● EXERCISE PROMPT
Output only the lines of the entries that follow, starting at the one with "The image size is (984, 568)." and running down to the one with "Screen dimensions: 934x831", both included and unchanged.
*** DATASET RECORDS
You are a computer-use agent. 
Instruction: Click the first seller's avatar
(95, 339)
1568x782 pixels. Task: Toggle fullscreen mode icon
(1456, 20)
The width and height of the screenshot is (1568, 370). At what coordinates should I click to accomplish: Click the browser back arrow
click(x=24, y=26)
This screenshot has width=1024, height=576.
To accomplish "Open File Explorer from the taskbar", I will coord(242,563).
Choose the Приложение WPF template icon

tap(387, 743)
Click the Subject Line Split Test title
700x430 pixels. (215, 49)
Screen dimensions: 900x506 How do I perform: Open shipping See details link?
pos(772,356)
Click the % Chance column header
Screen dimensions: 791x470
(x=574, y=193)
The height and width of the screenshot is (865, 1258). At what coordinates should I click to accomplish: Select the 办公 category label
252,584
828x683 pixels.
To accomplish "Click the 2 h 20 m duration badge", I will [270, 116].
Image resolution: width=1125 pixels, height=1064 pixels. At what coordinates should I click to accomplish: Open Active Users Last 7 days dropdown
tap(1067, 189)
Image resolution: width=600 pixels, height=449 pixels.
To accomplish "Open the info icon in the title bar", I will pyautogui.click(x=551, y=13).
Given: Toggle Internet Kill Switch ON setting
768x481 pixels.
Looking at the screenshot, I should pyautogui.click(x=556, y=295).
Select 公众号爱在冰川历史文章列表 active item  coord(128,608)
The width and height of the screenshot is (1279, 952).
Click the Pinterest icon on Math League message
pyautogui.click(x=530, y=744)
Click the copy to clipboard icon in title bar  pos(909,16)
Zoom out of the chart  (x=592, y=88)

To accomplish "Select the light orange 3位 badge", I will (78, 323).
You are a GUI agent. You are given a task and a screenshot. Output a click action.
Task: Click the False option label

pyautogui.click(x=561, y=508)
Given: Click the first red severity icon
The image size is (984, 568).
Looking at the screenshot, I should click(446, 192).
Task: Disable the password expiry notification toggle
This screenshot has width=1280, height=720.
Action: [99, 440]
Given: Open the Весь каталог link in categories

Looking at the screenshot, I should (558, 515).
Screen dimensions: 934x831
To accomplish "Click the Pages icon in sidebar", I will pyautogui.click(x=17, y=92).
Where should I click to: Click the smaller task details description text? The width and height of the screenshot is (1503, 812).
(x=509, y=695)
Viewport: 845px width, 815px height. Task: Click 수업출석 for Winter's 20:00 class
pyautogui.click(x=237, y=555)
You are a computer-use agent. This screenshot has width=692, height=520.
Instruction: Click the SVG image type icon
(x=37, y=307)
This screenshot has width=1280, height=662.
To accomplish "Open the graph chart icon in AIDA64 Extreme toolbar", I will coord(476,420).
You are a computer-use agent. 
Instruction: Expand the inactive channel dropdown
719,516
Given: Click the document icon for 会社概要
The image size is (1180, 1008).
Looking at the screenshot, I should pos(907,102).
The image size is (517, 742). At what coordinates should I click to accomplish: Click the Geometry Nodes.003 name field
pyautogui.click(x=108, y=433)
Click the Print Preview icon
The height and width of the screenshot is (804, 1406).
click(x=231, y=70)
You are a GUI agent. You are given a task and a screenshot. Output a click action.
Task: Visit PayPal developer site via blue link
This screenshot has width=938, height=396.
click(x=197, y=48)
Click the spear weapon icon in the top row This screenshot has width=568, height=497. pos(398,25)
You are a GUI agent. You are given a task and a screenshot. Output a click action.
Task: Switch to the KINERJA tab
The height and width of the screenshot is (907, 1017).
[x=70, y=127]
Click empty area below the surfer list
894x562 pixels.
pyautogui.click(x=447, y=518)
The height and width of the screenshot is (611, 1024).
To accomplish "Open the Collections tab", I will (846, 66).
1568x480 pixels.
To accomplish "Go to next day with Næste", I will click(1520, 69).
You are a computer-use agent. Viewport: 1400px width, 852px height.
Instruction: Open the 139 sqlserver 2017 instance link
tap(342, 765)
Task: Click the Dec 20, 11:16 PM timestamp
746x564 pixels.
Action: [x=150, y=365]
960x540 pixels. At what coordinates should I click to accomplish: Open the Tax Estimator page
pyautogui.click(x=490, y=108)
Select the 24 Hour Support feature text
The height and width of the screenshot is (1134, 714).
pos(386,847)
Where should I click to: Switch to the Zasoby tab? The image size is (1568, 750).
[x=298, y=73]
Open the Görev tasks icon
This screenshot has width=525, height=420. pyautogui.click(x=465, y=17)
******
● SOLUTION
The image size is (984, 568).
Looking at the screenshot, I should click(446, 192).
Task: Disable the password expiry notification toggle
This screenshot has width=1280, height=720.
Action: [99, 440]
Given: Open the Весь каталог link in categories

Looking at the screenshot, I should (558, 515).
Screen dimensions: 934x831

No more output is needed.